You do got to run those deliberately so corruption is a lot less obvious if you aren’t looking for it. btrfs by default will throw some pretty unpleasant io errors instead of returning corrupted data which can be kind of inconvenient (but you can configure it to just warn and give you what it has instead now)

But on a more serious not the the probability of the the file system itself corrupting data is really low these days, much more likely a memory or other hardware/driver/firmware issue. If you have solid reason to belie it really was btrfs itself corrupting yours stuff please file a bug report so that can be looked into, would be really bad if true. Though afaik the only data corruption bugs mainline btrfs had (ages ago) were raid5/6 related.

My btrfs works just fine XD (my install is even a sketchy ext4 to btrfs conversion cause I was too lazy to reinstall, it’s not recommended to do that though and I did have backups)

Filling the drive with know data and reading it back using dd or something is probably the easiest solution to entirely sidestep fs issues. Or maybe one of those fake flash testing utilities.

ryanpetris · September 10, 2024, 5:22pm

Ext4 will fail fsck if the filesystem itself, not the data, is corrupted. Checksumming was added a while ago but that was only for metadata. The actual data is not checksummed or otherwise validated in any way.

There are only a few filesystems that actually checksum and validate the data: BTRFS, ZFS, and I believe Bcachefs. Thus, using any other filesystem is really just masking the issue.

ryanpetris · September 10, 2024, 5:27pm

BTRFS has the same write hole problem that MDADM and many other parity RAID implementations have, the only reason why BTRFS considers it a bug and MDADM does not is the guarantee of always being consistent, which the write hole breaks. That can be mitigated, however, by using RAID5/6 for DATA ONLY while using non-parity raid such as RAID1C2 (for RAID5) or RAID1C3 (for RAID6) for the metadata. Using non-parity raid for the metadata guarantees that the metadata will always be consistent/recoverable, and if the metadata is consistent/recoverable, then it can figure out which bits of data are correct for the data segments.

Thus, just make sure not to use parity raid for metadata and you’re otherwise good to use parity raid for your actual data. I’ve been running RAID6 data and RAID1C3 metadata over 10 4TB NVME drives in an Asusstor Flashstor 12 pretty much since it was released without issue, and many years before that on a spinning-disk NAS with a similar configuration.

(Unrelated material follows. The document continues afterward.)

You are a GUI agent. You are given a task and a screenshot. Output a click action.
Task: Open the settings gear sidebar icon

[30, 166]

Adrian_Joachim · September 10, 2024, 5:34pm

I was literally running btrfs raid6 (on meta and data) while this issue was an active problem (only found out about it after I switched to zfs) for literal years on a 10x3tb array without ecc and apparently got lucky. Still miss some of the flexibility btrfs had over zfs (just expanding the array by one disk on a whim was pretty nice early on) but I can live with it.

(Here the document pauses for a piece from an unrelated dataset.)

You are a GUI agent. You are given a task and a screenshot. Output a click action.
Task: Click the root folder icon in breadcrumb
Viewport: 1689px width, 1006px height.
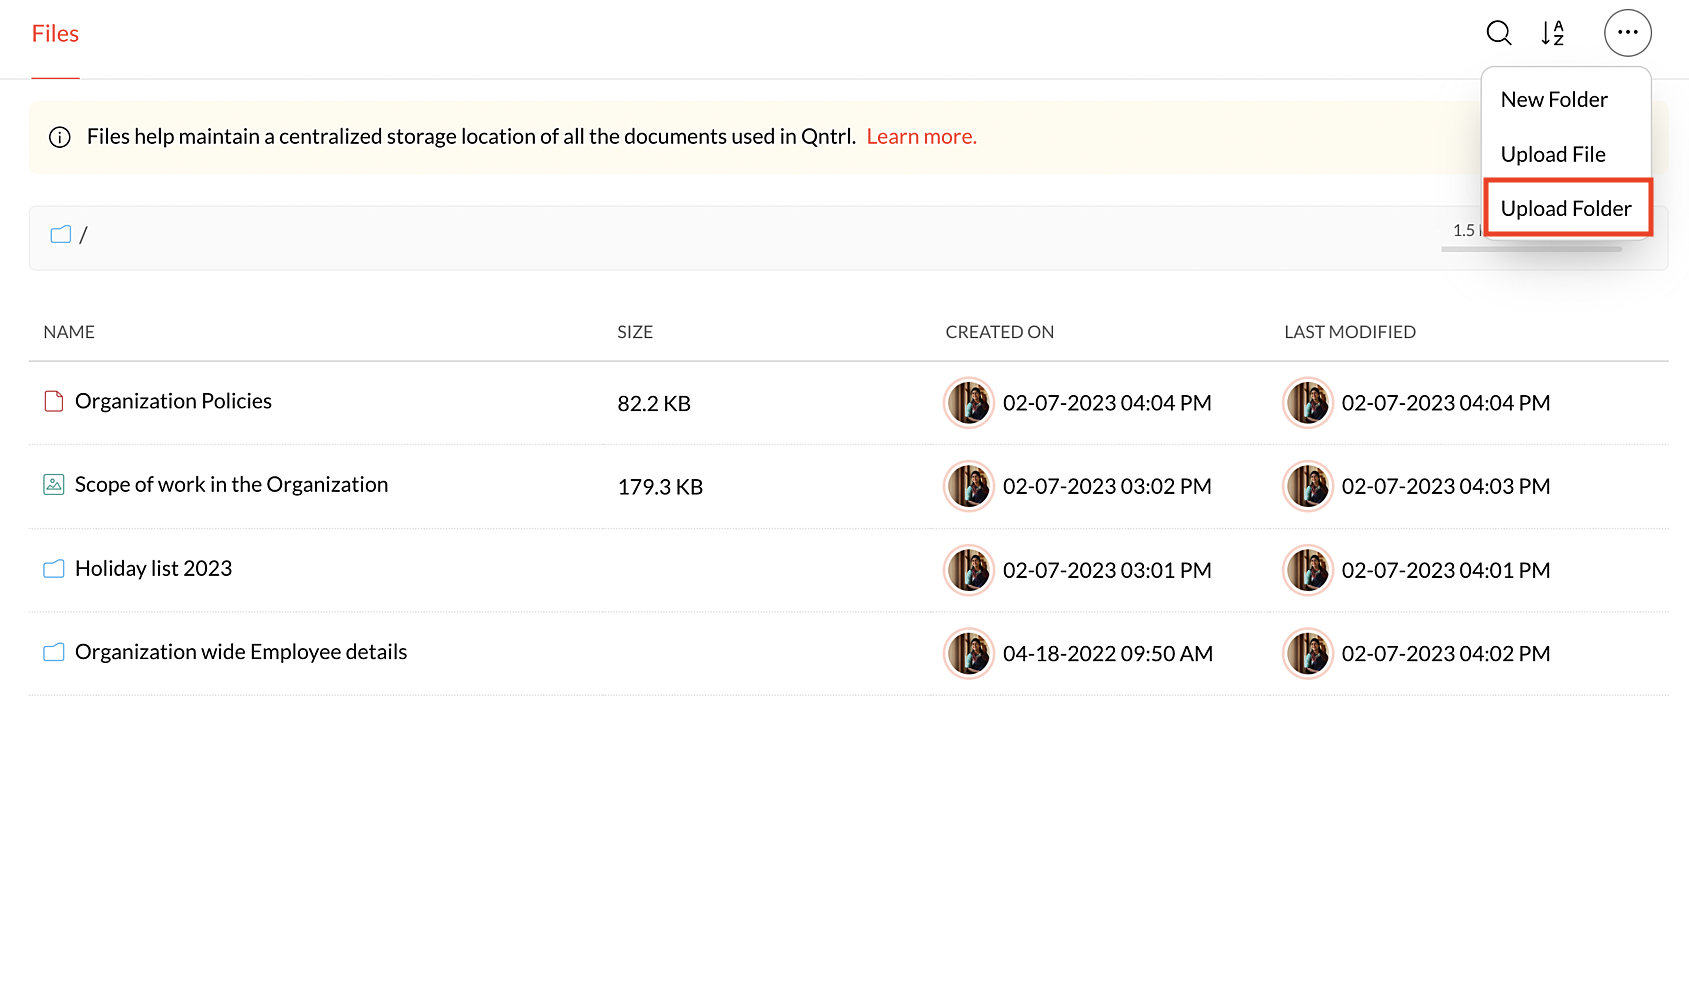(61, 235)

These days I think the performance hit is probably still worth it on desktop for the certainty that you only get the exact data you have written (especially with the amount of ssd firmware bugs lately) so I am going btrfs/zfs everywhere.

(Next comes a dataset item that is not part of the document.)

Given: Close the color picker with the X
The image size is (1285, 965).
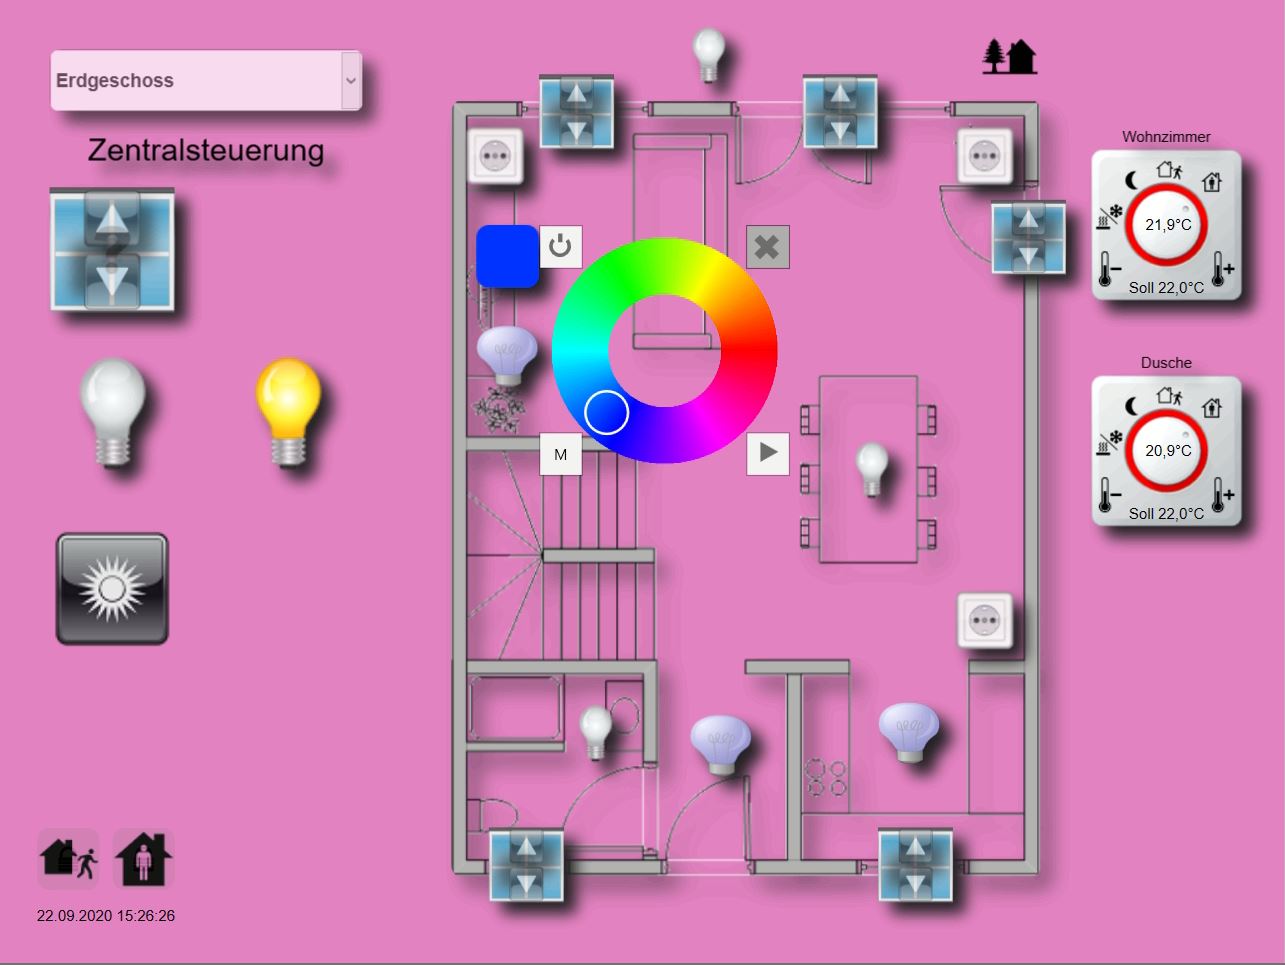Looking at the screenshot, I should 768,247.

ryanpetris · September 10, 2024, 5:42pm

I use BTRFS on my machines not just for the data checksumming but also to get time machine like “backups” every hour. There have been a few times now where I was able to fix a problem by rsyncing some path/file from a backup made hours or days earlier.

That and compression, especially for virtual machines. I’ve had 8+ GB filesystems shrink to less than 2GB by enabling compression.

…and then there’s also the advantage of being able to have virtual “partitions” via subvolumes; I’ve used this to install/use multiple Linux distributions on the same disk without having to create separate actual partitions for each install.

ryanpetris · September 10, 2024, 6:24pm

Funnily enough, it’s the “unsupported” OS that I’m not having a problem with. While Kali is also technically not supported, given it’s Debian-based just like Ubuntu, I’m pretty certain that Ubuntu will probably exhibit the same behavior. I’ll have to try when I have some extra time.

SD cards aren’t unusual to run Linux distributions off of given the proliferation of Raspberry Pi and similar devices.